Full ComfyUI Support

ComfyUI API sits in front of ComfyUI, and uses the ComfyUI /prompt API to execute workflows, so any API-formatted prompt can be executed by the server. Before queueing the prompt, the server will download any required inputs, such as images. It also overrides the filename_prefix field in the prompt to ensure that output files are saved with a unique filename. Once the prompt is queued, the server will wait for the prompt to complete, and then return the outputs in the response body, via a webhook, or upload them to S3, depending on the request parameters. Because of this, anything you can run in ComfyUI can be run in the ComfyUI API server, including custom nodes and workflows, and any models ComfyUI supports.

Stateless API

The ComfyUI API server is designed to be stateless, meaning that it does not store any state between requests. This allows the server to be scaled horizontally behind a load balancer, and to handle more requests by adding more instances of the server. The server uses a configurable warmup workflow to ensure that ComfyUI is ready to accept requests, and to load any required models.
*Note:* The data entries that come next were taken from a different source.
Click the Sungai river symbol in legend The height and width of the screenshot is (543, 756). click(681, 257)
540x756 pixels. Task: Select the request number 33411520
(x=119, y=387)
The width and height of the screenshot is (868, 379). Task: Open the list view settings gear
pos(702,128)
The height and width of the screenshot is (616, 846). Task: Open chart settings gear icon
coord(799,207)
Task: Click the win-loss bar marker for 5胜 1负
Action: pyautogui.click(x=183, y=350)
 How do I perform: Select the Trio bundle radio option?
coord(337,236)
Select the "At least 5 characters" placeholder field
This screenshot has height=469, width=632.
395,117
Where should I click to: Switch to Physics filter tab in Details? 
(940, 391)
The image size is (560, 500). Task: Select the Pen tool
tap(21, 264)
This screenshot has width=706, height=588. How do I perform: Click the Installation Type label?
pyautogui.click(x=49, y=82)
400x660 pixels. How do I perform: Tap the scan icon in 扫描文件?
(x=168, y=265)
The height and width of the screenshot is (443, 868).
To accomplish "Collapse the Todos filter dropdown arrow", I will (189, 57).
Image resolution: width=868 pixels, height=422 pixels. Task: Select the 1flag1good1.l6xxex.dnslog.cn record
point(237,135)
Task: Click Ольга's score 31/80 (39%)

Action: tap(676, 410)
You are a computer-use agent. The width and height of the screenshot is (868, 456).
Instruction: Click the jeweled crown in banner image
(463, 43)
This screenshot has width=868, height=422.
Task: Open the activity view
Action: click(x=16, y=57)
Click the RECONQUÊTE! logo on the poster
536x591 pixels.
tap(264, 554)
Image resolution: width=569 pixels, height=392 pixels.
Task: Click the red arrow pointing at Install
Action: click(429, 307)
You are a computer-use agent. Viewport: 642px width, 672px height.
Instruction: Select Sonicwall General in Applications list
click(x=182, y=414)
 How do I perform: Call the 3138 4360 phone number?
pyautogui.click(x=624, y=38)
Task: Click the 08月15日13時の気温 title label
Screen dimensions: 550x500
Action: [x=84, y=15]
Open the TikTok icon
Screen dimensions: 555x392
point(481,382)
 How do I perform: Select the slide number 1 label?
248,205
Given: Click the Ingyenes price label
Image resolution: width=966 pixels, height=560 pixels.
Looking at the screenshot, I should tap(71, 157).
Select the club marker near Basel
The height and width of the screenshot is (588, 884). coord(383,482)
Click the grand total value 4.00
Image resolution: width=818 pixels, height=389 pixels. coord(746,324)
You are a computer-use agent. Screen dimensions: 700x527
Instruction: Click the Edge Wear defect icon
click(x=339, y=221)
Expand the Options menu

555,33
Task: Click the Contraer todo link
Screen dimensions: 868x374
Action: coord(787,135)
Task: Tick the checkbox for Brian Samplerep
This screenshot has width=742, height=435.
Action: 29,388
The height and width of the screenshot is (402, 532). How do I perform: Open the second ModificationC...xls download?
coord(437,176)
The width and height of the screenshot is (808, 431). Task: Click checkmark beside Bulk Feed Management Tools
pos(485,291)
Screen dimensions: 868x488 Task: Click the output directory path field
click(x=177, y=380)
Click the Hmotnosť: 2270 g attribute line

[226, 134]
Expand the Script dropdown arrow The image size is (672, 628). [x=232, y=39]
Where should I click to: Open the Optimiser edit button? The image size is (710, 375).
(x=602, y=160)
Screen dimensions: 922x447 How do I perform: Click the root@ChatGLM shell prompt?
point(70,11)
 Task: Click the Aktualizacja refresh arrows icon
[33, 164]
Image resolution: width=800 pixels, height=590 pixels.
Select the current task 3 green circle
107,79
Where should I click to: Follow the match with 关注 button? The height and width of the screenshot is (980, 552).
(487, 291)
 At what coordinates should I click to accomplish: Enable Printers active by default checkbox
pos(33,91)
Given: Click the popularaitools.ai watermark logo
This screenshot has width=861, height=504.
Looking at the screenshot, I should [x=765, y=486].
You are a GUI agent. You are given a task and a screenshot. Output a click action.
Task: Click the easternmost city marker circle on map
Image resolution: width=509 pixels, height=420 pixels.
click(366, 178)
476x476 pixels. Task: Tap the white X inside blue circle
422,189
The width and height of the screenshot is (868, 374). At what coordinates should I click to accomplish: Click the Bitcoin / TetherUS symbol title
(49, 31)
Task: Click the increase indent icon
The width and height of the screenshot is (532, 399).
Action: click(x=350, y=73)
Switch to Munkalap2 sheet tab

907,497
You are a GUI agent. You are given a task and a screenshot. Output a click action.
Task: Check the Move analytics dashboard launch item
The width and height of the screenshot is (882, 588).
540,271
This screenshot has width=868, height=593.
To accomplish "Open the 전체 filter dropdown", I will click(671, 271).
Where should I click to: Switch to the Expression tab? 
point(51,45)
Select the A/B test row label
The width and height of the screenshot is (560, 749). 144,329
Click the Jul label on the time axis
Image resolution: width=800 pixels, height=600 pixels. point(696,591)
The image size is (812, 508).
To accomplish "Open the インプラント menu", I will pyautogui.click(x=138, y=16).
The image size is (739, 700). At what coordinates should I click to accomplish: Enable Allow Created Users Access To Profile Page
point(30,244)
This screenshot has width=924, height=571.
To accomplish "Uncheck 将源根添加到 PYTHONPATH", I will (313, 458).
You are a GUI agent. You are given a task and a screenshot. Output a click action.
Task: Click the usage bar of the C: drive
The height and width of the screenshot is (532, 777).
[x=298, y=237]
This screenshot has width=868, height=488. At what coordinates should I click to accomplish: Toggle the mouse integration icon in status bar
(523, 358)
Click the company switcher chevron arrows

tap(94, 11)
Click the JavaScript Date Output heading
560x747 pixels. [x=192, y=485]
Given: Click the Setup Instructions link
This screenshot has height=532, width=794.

The server also self-hosts swagger docs and an openapi spec at /docs, which can be used to interact with the API.

Request Format

Prompts are submitted to the server via the POST /prompt endpoint, which accepts a JSON body containing the prompt graph, as well as any additional parameters such as the webhook URL, S3 bucket and prefix, and image conversion options. A request may look something like:

{
  "id": "123e4567-e89b-12d3-a456-426614174000",
  "prompt": {
    "1": {
      "inputs": {
        "image": "https://salad-benchmark-assets.download/coco2017/train2017/000000000009.jpg",
        "upload": "image"
      },
      "class_type": "LoadImage"
    }
  },
  "webhook_v2": "https://example.com/webhook",
  "convert_output": {
    "format": "jpeg",
    "options": {
      "quality": 80,
      "progressive": true
    }
  }
}
  • Only the prompt field is required. The other fields are optional, and can be omitted if not needed.
  • Your prompt must be a valid ComfyUI prompt graph, which is a JSON object where each key is a node ID, and the value is an object containing the node's inputs, class type, and optional metadata.
  • Your prompt must include a node that saves an output, such as a SaveImage node.

Response Format

For async requests (i.e. when a webhook or S3 upload is used), the server will return a 202 Accepted response immediately, and the outputs will be sent to the webhook or uploaded to S3 in the background.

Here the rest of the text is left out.